To summarize, this manuscript demonstrates swept source OCT utilizing VCSEL technology for ophthalmic imaging at 1060 nm. The MEMS tunable VCSEL has a long coherence length with adjustable sweep repetition rates (50 kHz-580 kHz axial scan rate) and adjustable frequency/wavelength sweep range. This enables adjustment of the imaging speed, resolution and depth range and integration of multiple ophthalmic applications into a single instrument. The instrument can perform ultrahigh speed retinal and choroidal imaging, long depth range anterior segment imaging and ultralong depth range full eye imaging. Wide field retinal and choroidal imaging was demonstrated. Comprehensive volumetric data of the anterior segment from the cornea to the posterior crystalline lens surface were presented. Full eye 3D-OCT imaging from the cornea to the retina was also demonstrated. Swept source OCT using VCSEL technology promises to enable the development of integrated OCT instruments which reduce patient chair/visit time and save clinical space. The high performance of SS-OCT using VCSEL technology promises to enable new applications for OCT imaging of retinal, optic nerve head and choroidal pathologies as well as ocular biometry.

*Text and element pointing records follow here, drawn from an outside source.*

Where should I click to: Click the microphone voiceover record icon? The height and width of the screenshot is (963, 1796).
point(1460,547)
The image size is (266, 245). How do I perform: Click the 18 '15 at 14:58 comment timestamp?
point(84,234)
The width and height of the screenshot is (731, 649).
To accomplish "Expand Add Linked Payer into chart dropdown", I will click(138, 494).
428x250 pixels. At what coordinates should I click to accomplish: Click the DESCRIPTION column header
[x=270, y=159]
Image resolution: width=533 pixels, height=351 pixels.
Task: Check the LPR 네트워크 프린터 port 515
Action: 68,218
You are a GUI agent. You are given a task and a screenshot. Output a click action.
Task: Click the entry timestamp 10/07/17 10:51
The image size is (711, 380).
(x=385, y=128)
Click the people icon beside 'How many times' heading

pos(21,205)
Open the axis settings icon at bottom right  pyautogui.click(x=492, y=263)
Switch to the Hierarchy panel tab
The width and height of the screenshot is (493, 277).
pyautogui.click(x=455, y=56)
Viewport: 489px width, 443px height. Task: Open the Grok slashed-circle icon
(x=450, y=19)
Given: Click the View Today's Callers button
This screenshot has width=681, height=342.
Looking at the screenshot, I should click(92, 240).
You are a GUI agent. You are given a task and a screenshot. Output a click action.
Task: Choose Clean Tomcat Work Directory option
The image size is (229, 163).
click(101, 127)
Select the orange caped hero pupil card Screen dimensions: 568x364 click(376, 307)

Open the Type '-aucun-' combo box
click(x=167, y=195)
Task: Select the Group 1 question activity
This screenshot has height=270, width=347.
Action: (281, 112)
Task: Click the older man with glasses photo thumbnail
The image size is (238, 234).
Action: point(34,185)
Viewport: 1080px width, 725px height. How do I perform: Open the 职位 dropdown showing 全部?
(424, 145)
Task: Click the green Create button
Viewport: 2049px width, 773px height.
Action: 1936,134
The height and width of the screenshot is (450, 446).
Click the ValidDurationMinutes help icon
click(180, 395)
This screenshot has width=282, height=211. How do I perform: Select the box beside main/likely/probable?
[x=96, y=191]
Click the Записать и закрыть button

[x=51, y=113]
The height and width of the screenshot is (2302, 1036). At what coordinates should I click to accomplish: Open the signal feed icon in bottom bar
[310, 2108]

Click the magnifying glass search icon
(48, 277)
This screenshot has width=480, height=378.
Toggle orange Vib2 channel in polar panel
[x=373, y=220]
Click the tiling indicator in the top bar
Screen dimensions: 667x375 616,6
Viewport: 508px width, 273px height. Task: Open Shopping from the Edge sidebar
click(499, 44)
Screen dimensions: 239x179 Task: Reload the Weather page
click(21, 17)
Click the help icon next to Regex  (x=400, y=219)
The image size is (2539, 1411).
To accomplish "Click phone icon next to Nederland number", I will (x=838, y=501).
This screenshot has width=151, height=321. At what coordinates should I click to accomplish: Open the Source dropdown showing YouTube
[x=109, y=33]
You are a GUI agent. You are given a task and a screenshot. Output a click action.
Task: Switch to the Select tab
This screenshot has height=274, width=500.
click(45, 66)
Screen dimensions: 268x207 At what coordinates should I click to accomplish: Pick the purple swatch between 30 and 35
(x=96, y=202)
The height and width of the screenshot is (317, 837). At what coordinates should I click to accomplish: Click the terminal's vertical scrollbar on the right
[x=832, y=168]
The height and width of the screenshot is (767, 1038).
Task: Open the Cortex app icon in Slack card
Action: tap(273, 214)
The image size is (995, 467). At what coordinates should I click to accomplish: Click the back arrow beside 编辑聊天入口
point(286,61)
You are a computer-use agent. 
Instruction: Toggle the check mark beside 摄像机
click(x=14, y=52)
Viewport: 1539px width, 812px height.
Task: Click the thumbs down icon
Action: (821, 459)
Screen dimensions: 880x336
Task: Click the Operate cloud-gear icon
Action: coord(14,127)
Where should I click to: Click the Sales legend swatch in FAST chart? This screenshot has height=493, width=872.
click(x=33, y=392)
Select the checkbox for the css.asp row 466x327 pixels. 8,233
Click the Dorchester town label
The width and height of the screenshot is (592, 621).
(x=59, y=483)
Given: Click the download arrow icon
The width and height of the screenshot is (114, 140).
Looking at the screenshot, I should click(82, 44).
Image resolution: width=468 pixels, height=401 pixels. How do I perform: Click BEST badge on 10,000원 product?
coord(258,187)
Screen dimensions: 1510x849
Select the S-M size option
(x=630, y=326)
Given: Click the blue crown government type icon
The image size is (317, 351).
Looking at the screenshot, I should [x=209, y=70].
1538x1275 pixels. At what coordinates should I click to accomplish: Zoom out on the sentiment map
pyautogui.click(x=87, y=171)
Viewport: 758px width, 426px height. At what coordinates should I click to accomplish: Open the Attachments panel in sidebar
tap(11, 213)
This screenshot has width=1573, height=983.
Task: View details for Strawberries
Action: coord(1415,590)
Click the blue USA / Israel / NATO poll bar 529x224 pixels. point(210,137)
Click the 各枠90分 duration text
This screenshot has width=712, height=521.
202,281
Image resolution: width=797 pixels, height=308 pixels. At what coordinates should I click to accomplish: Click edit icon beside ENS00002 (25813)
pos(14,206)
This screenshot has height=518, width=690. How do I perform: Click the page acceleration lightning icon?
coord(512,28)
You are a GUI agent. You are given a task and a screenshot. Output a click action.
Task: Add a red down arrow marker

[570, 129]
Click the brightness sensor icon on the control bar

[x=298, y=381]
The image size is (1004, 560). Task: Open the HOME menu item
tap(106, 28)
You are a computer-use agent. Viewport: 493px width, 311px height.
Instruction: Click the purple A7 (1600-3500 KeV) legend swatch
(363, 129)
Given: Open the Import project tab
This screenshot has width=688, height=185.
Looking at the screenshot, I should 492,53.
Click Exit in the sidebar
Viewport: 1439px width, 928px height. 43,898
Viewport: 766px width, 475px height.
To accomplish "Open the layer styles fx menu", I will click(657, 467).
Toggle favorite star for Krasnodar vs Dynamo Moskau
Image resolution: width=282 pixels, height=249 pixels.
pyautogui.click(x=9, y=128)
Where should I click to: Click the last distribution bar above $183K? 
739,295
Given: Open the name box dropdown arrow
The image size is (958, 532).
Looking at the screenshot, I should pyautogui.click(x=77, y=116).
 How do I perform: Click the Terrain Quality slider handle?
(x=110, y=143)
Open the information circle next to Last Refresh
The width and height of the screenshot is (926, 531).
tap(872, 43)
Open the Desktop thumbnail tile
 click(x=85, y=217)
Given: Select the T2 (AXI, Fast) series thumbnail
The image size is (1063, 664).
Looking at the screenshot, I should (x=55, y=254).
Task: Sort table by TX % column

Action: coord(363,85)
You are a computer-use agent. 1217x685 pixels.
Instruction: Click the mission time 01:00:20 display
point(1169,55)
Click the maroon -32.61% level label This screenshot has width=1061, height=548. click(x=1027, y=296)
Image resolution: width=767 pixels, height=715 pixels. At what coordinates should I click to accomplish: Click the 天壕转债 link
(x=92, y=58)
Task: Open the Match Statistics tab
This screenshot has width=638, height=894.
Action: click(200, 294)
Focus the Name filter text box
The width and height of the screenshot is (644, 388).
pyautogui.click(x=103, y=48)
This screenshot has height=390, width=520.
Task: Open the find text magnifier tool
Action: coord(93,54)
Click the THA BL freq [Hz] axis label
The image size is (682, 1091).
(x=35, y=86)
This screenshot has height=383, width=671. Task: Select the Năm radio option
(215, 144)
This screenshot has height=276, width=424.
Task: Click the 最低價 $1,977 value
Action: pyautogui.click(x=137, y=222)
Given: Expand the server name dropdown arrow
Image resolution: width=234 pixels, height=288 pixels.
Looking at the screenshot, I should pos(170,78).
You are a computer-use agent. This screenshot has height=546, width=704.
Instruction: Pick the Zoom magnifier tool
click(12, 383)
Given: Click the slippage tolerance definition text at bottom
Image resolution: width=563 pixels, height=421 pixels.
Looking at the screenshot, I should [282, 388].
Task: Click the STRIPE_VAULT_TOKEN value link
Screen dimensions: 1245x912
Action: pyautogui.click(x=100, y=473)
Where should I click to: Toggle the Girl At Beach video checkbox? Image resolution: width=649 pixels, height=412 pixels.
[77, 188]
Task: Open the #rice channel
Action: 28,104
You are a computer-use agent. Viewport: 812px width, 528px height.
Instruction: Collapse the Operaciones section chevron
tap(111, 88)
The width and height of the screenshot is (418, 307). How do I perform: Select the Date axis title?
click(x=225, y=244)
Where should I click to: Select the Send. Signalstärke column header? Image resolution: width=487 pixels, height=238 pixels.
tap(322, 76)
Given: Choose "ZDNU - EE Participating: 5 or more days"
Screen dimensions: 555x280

The authors would like to express their gratitude to Yuankai Tao, Ph.D., WooJhon Choi and Byungkun Lee from MIT, as well as Jason Y. Zhang and Ahmad A. Alwassia from New England Eye Center for discussions and assistance during experiments. The study is supported by the National Institutes of Health (R01-EY011289-26, R01-EY013178-12, R01-EY013516-09, R01-EY019029-03, R01-CA075289-15, R01-NS057476-05, R44-CA101067-05), Air Force Office for Scientific Research (FA9550-10-1-0551 and FA9550-10-1-0063). Praevium Inc./Thorlabs Inc. provided VCSEL technology for these studies. I. Grulkowski acknowledges the KOLUMB Fellowship from the Foundation for Polish Science (KOL/3/2010-I). I. Grulkowski is a visiting scientist from Optical Biomedical Imaging Group at the Institute of Physics, Nicolaus Copernicus University, Torun, Poland.